Оказалось, одна из моих беспорядочных грез — вовсе не сон, а причудливая роспись на противоположной стене. Внушительная черная фигура, нечто вроде живого остова в полтора человеческих роста, концлагерное исчадье, покоилась на боку среди травы ли, языков ли пламени. Иссохшая рука указывала вниз, на висячее зеркальце; взгляни-де на свое отражение, меченное смертным клеймом. Черты черепа искажены леденящим, заразительным ужасом, так что хочется поскорей отвести глаза; но думы о человеке, который выставил эту фреску на мое обозрение, отвести никак не удавалось. Краски еще не успели просохнуть.

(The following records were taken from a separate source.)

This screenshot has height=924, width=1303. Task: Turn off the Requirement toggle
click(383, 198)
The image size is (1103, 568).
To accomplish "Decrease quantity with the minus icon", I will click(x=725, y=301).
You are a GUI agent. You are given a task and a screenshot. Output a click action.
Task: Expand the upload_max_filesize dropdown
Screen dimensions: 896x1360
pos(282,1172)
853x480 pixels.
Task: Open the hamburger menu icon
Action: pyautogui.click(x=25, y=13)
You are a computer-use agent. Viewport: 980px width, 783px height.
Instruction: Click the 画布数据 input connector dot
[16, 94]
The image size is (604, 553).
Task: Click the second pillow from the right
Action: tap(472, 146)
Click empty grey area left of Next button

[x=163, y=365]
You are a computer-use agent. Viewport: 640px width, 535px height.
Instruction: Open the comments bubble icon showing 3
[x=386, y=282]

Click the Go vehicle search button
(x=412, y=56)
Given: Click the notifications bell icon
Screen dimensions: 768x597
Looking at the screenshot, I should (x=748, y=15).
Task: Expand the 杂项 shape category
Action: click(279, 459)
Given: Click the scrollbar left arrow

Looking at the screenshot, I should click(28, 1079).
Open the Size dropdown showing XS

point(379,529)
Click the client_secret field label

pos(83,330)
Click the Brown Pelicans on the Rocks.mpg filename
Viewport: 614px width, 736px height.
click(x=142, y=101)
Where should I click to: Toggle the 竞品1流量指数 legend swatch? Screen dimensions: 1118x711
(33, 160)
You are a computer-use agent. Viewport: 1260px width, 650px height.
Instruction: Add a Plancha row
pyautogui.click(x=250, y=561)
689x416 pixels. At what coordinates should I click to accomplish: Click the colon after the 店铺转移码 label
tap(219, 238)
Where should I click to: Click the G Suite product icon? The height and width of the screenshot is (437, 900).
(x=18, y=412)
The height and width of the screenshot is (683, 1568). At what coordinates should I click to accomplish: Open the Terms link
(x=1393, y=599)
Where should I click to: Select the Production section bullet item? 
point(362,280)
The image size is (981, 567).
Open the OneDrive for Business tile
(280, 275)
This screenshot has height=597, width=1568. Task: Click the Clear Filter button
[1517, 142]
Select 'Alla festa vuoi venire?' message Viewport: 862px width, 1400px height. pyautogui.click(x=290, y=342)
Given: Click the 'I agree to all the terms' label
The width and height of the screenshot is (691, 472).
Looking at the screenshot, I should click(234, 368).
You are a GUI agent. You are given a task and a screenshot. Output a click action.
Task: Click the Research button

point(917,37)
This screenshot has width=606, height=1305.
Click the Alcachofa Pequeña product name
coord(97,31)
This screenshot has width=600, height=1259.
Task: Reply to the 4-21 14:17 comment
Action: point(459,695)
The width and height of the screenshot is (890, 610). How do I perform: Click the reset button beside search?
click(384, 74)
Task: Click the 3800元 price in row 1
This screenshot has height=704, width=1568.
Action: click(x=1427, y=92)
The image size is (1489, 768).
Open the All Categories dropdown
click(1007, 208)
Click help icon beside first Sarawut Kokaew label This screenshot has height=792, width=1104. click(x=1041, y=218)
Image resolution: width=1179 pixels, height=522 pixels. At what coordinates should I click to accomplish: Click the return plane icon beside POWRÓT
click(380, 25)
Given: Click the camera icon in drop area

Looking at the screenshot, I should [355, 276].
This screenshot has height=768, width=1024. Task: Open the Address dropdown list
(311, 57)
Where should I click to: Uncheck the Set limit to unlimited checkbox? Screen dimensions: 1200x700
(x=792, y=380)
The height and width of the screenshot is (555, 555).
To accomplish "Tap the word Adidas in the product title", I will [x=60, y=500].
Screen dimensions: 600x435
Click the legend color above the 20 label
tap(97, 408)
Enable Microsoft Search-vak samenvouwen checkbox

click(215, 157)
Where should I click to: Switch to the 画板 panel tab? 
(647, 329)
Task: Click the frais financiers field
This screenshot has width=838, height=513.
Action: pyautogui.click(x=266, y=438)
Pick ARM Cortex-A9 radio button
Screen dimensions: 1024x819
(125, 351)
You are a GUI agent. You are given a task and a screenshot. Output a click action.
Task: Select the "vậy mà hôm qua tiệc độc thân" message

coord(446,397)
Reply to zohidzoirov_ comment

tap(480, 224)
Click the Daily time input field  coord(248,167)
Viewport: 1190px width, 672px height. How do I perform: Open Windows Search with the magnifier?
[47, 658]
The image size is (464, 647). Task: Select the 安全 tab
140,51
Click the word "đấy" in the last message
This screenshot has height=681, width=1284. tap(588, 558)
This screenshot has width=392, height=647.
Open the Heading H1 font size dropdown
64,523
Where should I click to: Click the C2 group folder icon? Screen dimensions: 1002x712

В дверь постучали. Вошел некто третий. Он держал в руках поднос с кофейником. По комнате распространился чудесный аромат; запах настоящего кофе. Чуть ли не «Блю маунтин», не чета занудному пойлу, потребляемому греками под маркой «турецкого». И, кроме кофе — булочка, масло, айвовое повидло; яичница с ветчиной. Меня оставили одного. Вопреки антуражу, завтрак удался на славу. Вкусовые ощущения обрушились на меня с наркотической, прустовской отчетливостью. Я вдруг понял, что умираю от голода, и подмел еду подчистую, выпил кофе до капли и не отказался бы повторить все сначала. Ба, да тут еще и пачка американских сигарет, и коробок спичек.
Понемногу я обрел способность соображать. Осмотрел одежду: пуловер из моего собственного гардероба, дешевые шерстяные рейтузы, которые я нашивал в холода. Высокий сводчатый потолок, словно я заперт в резервуаре под чьим-то жилищем; стены сплошные, без пятен сырости, но с виду подвальные. Лампочка на шнуре. Чемоданчик в углу — мой чемоданчик. Рядом свисает с прибитого к стене крючка куртка.
Стол, за которым я ел, придвинут к свежевыложенной кирпичной перегородке с массивной деревянной дверью. Ни ручки, ни глазка, ни замочной скважины, ни даже петель не видно. Я нажал — нет, закрыта с той стороны на крюк или щеколду. В ближайшем углу еще столик, трехногий — старомодный умывальник с помойным ведром. Я порылся в чемоданчике: чистая рубашка, смена белья, летние брюки. При взгляде на бритвенный прибор меня осенило, где искать хронометр: у себя на подбородке… Из зеркала уставилось лицо, поросшее щетиной, в лучшем случае двухдневной. Выражение на нем было незнакомое, выражение помятости и неуместной скуки. Я поднял глаза на аллегорическую Смерть. Смерть, камера смертников, последний завтрак приговоренного; для вящего позора оставалось только подвергнуться шутовской казни.
Все, что я думал и делал, окрашивала оскома неискупимой низости, запредельного предательства, совершенных Жюли; она предала не меня одного, но самую соль человечности. Жюли… или Лилия? Впрочем, какая разница. Теперь мне было удобнее называть ее Лилией — наверное, потому, что первая личина оказалась правдивее остальных; правдивее, ибо лживость ее никто и не собирался скрывать. Я попробовал догадаться, кто же она такая на самом деле — видимо, гениальная актриса, гениально неразборчивая в ангажементах. Поступать подобным образом способна только шлюха; две шлюхи, ведь, по всему судя, сестричка, Джун, Роза, терлась поблизости, чтоб в случае нужды подменить ее в последнем действии гнусного спектакля. Они небось локти кусали, что не удастся осквернить меня вторично.